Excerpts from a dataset

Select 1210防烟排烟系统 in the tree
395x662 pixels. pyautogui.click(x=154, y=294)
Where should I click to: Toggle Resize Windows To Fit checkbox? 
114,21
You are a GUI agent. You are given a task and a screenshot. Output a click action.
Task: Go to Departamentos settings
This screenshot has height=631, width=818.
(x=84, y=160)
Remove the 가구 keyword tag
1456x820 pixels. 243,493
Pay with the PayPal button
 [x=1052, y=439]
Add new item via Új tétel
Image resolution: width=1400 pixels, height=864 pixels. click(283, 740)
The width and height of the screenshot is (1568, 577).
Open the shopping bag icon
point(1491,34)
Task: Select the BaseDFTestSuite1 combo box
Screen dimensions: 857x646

* **WHAT YOU ARE ASKED TO DO**
Could you copy exactly the lines from the one containing "Add new item via Új tétel" through the end of the records above, and nothing more?

* **YOUR SOLUTION**
Add new item via Új tétel
Image resolution: width=1400 pixels, height=864 pixels. click(283, 740)
The width and height of the screenshot is (1568, 577).
Open the shopping bag icon
point(1491,34)
Task: Select the BaseDFTestSuite1 combo box
Screen dimensions: 857x646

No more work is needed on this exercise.